DATENZEILEN
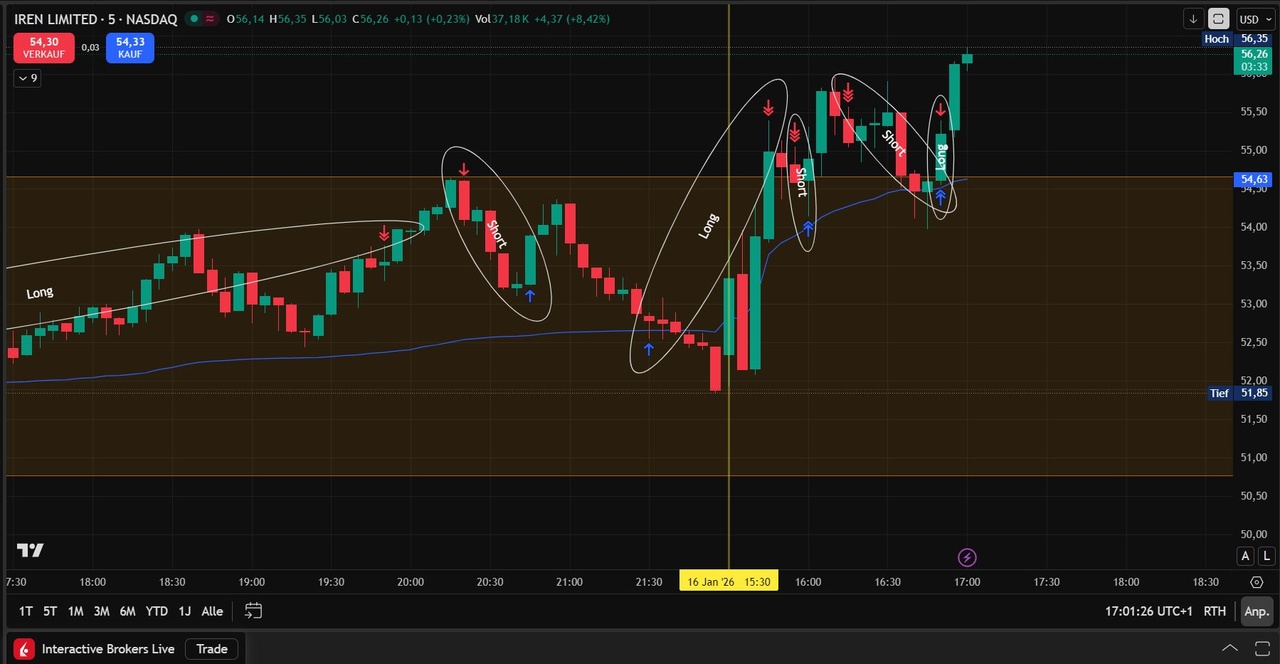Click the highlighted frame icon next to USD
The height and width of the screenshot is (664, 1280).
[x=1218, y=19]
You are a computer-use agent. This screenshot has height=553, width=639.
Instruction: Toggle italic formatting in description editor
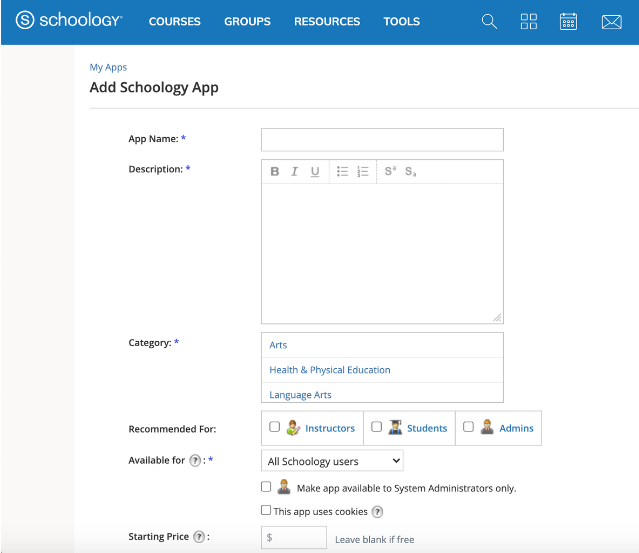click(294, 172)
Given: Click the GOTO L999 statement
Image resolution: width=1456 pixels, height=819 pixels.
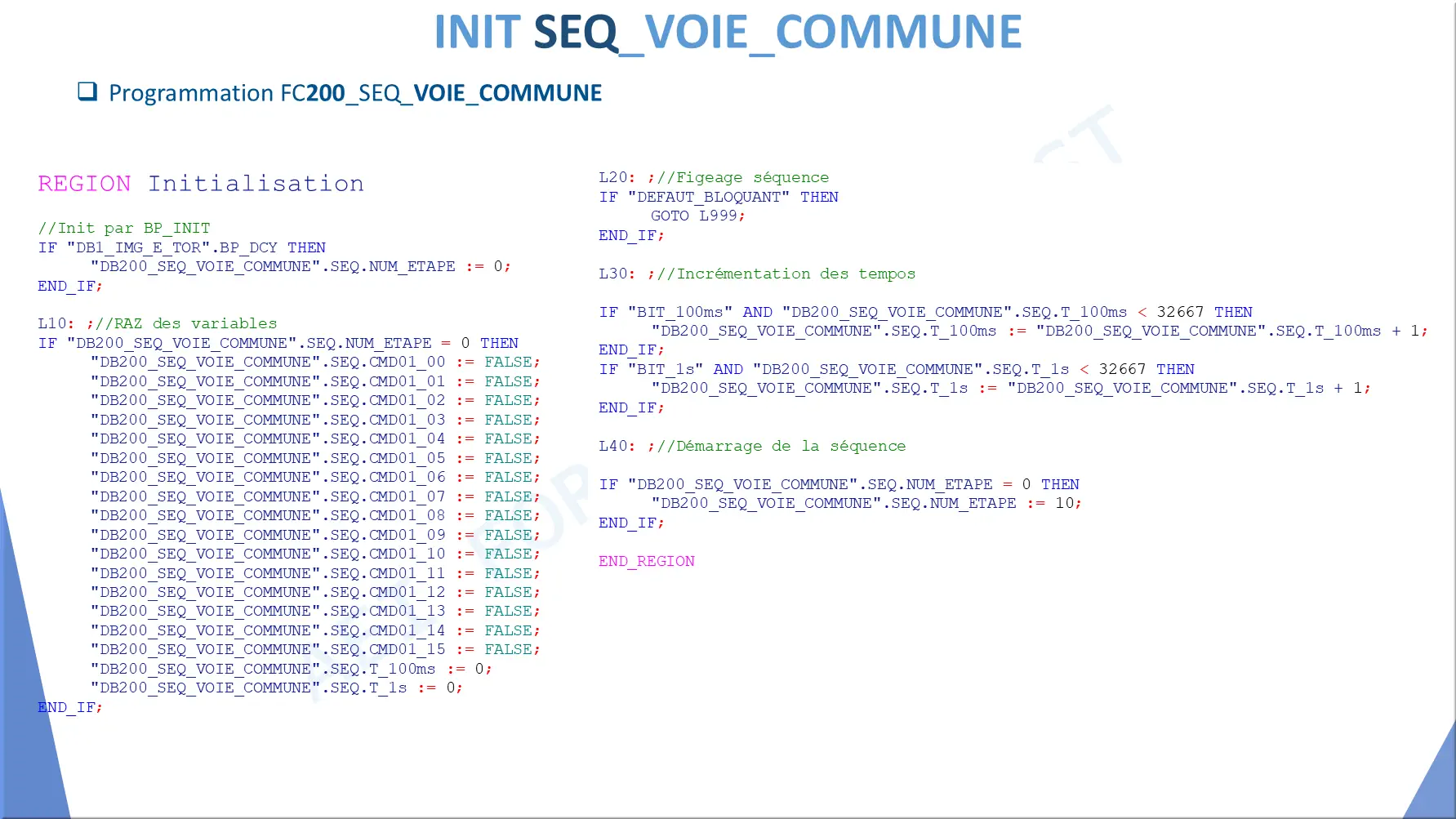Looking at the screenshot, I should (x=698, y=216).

ZIEL DER AUFGABE
Schreibe die Einträge wortgetreu ab, beginnend mit der Zeile, die „Given: Click the GOTO L999 statement“ enthält, und endend mit dem letzten Eintrag, wobei beide Enden eingeschlossen sind. Lass die Bilder in deiner Antwort weg.

ERGEBNIS DER ÜBUNG
Given: Click the GOTO L999 statement
Image resolution: width=1456 pixels, height=819 pixels.
Looking at the screenshot, I should (x=698, y=216).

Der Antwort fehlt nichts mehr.